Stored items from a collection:

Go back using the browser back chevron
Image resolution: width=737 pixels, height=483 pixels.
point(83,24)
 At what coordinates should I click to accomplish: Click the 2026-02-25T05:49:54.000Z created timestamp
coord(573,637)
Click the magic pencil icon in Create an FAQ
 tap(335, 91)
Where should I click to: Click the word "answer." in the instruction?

--

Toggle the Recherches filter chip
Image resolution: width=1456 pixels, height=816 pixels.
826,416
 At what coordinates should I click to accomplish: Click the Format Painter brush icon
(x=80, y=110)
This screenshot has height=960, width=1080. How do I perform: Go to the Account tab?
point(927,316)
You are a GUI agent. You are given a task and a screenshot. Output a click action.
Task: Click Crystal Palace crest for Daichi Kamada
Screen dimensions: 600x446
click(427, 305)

* What is needed *
Of all the entries above, retype exactly the lines from the line with "Click the magic pencil icon in Create an FAQ" to the line with "Where should I", both included, and no others.

* Exercise solution *
Click the magic pencil icon in Create an FAQ
 tap(335, 91)
Where should I click to: Click the word "answer." in the instruction?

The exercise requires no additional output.